ALICE even features a floating glass-bottomed pool suspended above the entrance area and across an opening in the sundeck. The sundeck is home to a helipad, oversized sun pads and a circular lounge area.
USP: Unique curves appearing to be sculpted by the wind
Total length: 131 meters
Aeolus is the culmination of a collaboration between the creative mind of Giles Taylor (of Rolls-Royce and other automotive successes), the crew of Dutch superyacht shipyard Oceanco, and the interior designers at Njord by Bergman Design House, who made a huge splash with the Burning Man-inspired interior they designed for Dave Hagewood’s yacht Galaxy.
Overall, the interior features well-thought-out multi-use spaces shaped to make Aeolus’s interior feel welcoming and open. According to advance reports, the large yacht is designed to be a natural, private, sea-borne sanctuary—rather than a party boat that can accommodate too many people! The private owner’s deck is a secluded world for relaxation or business.
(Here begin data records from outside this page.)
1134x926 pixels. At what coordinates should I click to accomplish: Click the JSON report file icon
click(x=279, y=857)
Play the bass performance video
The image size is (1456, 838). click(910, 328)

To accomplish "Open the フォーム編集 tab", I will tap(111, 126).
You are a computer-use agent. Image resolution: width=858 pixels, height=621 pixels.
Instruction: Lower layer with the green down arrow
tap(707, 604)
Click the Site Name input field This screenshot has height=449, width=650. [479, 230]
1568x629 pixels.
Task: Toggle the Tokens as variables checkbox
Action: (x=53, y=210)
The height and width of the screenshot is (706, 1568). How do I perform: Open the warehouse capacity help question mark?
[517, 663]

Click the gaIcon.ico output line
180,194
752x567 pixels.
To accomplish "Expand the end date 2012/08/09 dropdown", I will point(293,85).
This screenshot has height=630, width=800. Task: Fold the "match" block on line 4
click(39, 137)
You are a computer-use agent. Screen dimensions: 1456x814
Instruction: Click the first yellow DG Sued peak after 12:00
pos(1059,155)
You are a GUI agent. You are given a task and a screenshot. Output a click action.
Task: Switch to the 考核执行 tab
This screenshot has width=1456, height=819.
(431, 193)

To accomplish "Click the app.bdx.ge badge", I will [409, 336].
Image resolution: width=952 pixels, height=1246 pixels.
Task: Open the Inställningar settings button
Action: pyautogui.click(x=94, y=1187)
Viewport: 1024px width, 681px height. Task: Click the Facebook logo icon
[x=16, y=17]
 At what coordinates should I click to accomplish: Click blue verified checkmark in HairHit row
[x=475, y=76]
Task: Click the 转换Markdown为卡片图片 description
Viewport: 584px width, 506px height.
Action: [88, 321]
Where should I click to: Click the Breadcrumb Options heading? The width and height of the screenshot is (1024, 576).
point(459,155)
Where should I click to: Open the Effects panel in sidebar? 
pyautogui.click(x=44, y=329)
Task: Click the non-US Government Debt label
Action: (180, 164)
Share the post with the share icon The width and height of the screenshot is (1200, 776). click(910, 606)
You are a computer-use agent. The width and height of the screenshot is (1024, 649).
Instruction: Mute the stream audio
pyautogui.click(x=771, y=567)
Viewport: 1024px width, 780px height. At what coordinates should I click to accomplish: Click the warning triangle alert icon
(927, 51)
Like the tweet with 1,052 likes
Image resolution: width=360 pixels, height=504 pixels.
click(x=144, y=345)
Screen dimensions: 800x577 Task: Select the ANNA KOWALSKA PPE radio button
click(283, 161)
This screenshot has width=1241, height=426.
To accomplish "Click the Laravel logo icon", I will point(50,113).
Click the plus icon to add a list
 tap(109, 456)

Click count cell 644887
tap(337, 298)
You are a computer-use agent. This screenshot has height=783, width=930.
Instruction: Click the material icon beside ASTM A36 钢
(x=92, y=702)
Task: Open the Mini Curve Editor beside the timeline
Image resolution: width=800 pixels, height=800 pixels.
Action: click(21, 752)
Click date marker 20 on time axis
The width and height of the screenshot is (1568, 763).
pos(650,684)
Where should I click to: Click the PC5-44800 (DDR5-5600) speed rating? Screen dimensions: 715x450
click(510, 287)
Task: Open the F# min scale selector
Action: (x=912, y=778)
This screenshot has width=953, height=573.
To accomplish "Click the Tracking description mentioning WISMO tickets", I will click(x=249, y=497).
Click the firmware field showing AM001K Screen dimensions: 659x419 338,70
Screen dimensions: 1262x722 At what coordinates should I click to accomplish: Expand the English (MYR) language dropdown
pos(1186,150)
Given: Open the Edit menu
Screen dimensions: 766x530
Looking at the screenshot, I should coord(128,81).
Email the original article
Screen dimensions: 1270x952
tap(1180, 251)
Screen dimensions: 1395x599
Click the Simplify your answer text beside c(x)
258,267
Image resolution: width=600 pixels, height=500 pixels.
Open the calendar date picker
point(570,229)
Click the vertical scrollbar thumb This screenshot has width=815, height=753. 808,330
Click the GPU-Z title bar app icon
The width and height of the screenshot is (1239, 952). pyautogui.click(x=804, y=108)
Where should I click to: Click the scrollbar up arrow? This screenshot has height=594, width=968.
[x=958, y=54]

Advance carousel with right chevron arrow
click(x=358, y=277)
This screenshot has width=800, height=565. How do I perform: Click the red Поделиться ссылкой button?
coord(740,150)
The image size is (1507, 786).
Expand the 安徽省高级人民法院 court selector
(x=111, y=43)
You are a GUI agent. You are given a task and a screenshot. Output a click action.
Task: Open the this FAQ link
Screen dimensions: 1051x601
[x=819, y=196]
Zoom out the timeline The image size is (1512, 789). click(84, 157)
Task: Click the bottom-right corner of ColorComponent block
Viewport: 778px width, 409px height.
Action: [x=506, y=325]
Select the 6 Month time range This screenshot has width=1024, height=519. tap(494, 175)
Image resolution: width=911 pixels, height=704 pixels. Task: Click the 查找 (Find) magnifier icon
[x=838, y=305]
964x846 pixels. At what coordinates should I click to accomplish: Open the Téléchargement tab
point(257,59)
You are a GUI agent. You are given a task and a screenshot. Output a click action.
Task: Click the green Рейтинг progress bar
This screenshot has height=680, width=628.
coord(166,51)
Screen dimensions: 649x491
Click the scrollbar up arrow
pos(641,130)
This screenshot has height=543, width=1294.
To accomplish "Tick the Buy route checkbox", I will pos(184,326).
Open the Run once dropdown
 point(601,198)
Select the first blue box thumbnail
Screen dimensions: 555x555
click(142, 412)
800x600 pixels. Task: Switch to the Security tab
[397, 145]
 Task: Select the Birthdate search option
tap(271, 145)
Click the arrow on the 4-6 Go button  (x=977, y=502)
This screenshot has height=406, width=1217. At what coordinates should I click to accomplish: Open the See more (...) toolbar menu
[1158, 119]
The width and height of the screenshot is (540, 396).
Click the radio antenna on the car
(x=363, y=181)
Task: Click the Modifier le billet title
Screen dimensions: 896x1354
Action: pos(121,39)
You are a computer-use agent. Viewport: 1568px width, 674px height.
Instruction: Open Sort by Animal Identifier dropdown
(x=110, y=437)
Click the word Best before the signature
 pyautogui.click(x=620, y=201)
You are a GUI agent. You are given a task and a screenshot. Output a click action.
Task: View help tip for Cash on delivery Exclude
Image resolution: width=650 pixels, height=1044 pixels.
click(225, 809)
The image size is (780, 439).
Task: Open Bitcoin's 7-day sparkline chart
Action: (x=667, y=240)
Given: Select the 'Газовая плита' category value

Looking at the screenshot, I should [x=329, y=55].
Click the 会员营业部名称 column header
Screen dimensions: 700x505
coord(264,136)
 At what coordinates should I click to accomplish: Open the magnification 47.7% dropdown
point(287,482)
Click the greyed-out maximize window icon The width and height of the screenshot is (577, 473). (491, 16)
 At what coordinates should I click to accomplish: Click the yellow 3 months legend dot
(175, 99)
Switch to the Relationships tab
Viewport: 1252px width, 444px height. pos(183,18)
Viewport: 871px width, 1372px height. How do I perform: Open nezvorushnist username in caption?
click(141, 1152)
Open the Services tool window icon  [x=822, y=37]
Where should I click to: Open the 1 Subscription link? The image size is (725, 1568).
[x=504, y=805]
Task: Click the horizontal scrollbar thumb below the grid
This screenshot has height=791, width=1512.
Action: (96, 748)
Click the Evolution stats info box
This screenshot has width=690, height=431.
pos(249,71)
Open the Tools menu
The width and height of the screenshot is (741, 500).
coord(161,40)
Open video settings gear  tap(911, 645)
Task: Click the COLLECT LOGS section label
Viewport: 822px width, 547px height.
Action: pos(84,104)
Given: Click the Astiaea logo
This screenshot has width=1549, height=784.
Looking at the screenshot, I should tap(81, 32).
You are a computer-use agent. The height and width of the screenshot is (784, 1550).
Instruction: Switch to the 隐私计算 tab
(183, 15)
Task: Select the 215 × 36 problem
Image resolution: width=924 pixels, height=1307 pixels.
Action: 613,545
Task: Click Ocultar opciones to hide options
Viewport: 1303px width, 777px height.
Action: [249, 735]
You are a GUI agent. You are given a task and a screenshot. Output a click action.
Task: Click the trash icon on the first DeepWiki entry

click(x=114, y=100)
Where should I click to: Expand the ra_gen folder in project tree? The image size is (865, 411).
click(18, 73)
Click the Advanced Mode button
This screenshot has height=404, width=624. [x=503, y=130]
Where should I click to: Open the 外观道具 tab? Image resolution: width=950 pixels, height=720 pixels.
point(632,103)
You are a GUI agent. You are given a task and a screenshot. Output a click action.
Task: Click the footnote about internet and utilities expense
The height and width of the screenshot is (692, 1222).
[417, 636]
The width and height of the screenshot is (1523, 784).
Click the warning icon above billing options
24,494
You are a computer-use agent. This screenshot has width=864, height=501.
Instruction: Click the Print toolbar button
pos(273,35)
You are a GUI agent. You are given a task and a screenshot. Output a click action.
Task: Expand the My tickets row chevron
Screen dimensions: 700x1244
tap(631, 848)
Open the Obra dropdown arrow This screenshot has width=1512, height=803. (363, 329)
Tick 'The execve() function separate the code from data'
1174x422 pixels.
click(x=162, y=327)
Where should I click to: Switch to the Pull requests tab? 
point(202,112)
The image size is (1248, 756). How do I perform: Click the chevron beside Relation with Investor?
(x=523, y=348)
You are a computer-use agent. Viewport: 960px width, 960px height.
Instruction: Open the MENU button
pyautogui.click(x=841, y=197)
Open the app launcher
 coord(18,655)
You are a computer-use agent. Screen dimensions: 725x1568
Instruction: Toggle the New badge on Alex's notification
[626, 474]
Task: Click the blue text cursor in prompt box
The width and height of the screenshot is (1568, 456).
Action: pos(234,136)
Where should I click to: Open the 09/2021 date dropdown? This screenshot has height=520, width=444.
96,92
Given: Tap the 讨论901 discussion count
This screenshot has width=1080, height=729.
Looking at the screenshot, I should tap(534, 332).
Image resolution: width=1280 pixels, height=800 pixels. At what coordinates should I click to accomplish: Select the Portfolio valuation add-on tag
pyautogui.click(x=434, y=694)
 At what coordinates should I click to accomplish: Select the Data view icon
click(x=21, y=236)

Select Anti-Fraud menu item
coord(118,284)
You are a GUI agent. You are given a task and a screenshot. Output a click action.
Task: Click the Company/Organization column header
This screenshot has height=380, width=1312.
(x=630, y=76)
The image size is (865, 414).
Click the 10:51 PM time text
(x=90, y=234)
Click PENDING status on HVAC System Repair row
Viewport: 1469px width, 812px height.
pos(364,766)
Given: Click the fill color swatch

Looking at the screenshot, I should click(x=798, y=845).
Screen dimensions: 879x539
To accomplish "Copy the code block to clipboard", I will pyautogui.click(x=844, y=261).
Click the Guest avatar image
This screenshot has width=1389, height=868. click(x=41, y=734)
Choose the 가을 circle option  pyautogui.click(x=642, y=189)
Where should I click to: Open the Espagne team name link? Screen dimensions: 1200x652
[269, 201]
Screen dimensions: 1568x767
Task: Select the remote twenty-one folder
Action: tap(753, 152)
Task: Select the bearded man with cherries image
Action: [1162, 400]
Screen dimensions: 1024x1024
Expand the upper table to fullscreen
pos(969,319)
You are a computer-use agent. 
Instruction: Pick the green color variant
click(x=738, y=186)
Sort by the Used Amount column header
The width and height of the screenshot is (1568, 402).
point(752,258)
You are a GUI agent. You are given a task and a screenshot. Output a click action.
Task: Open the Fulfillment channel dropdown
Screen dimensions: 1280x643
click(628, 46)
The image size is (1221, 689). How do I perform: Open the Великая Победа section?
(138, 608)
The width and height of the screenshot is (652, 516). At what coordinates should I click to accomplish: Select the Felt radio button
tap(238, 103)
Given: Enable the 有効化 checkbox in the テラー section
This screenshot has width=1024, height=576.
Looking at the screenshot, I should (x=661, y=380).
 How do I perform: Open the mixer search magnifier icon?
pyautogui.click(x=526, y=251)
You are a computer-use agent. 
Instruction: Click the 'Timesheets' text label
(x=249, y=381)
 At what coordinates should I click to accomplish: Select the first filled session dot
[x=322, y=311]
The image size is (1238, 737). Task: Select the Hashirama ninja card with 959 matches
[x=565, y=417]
The next level down features the main suite with its unobstructed panoramic vistas, not to mention a stunning sunken bath and private seating nook for quiet contemplation. The aft part of the upper deck is given over to a multifunctional space for relaxing, dining with guests or hosting a business function; fully glazed with stunning views, it has a symmetry layout that reminds one of the great ocean liners from the Golden Age.